##### Belge Metni #####
1938 yılında babası ölünce ona kalan mirasın hepsini satıp Paris’e yerleşti. Fransa’ya gittiği yıllarda orada Edward Munch ve Wassily Kandinsky gibi isimlerin temsilcisi olduğu ”dışavurumculuk” akımı gündemdeydi. Bu akım onu çok etkiledi ve babasının mirası sayesinde maddi sıkıntıları da kenara bırakan Fikret Mualla oradaki ilk yıllarını lüks ve eğlenceli bir şekilde sürdürdü. Fakat 2. Dünya Savaşı’nın başlaması ve Almanya’nın Fransa’yı işgali sonucu zor günler tekrardan onu bekliyordu. Bu yıllarda günlük ihtiyaçlarını karşılamak için eserlerini yok pahasına sattı.
Geçim sıkıntısı, yurt özlemi, polis fobisi ve alkol sorunu onun tekrardan hastaneye yatmasına yol açtı. Fakat orada kendisine resim yaptıran bir sanatsever Dina Vierny onu kendi himayesi altına aldı ve desteğiyle 25 yıl sonra ilk sergisini açmasına yardım etti.
##### Kaynaktan Alıntı #####
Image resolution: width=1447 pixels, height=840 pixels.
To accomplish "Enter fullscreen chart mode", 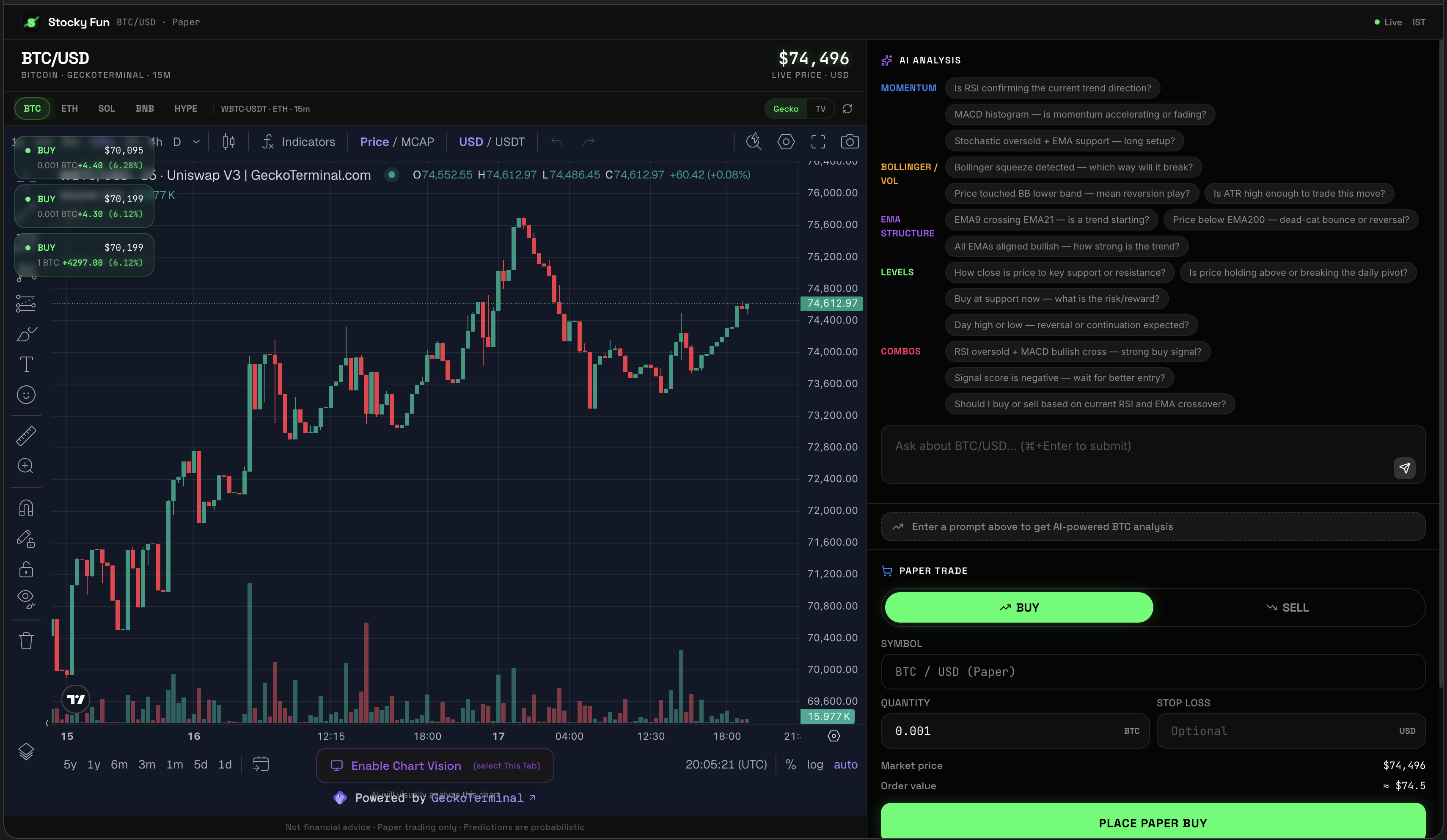I will [x=818, y=141].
#####
§ Amaç
Fikret Mualla metnine göre:
(a) Fikret Mualla Paris'e hangi yıl yerleşti?
(b) Savaş yıllarında günlük ihtiyaçlarını karşılamak için eserlerini nasıl sattı?
(c) Onu himayesine alan sanatseverin adı nedir?
Veriler metinden ayrı, bağımsız bir malzemedir.

§ Yazılı Cevap
(a) 1938 yılında.
(b) Yok pahasına sattı.
(c) Dina Vierny.